=== TASK ===
Return every line below that includes the word "agent".

=== RECORDS FOR THE TASK ===

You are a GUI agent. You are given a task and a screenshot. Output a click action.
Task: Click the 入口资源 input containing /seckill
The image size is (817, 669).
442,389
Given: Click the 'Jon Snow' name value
--
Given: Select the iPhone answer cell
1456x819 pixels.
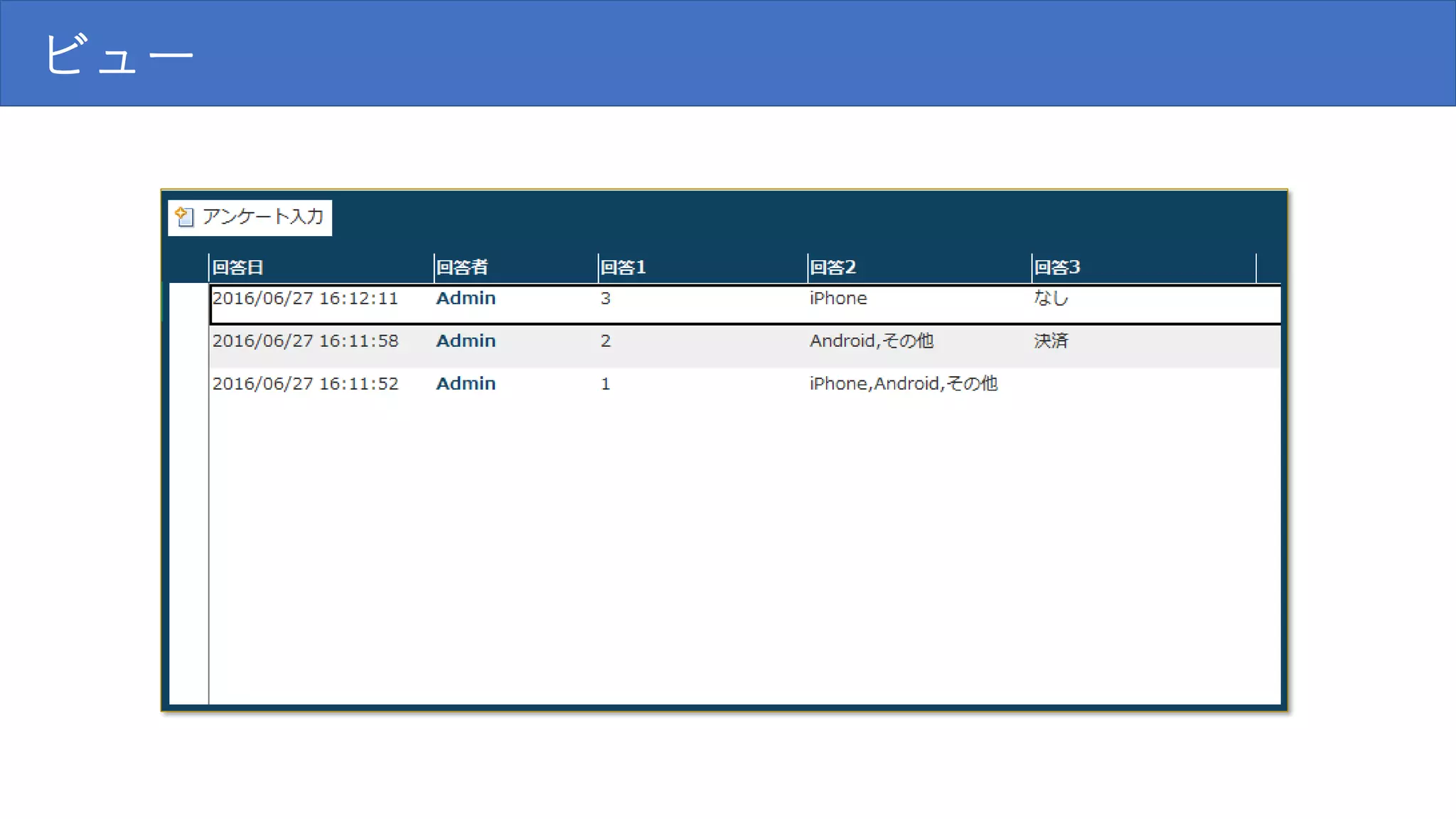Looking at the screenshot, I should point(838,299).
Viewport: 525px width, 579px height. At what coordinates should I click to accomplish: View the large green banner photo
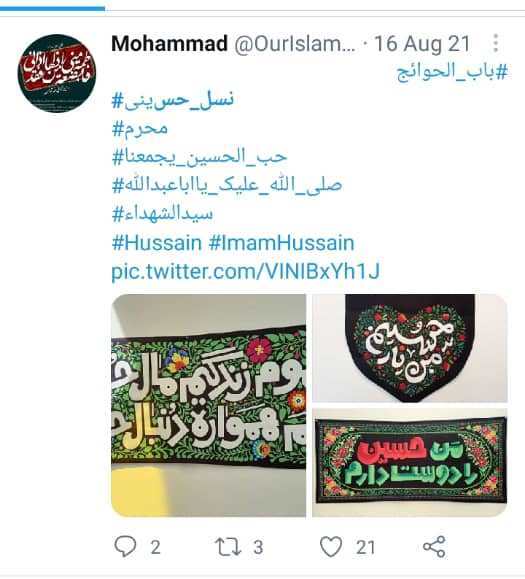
* * *
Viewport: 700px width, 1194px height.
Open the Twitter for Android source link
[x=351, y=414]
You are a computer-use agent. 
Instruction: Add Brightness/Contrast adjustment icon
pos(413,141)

=== RESPONSE FOR THIS EXERCISE ===
You are a GUI agent. You are given a task and a screenshot. Output a click action.
You are a computer-use agent. 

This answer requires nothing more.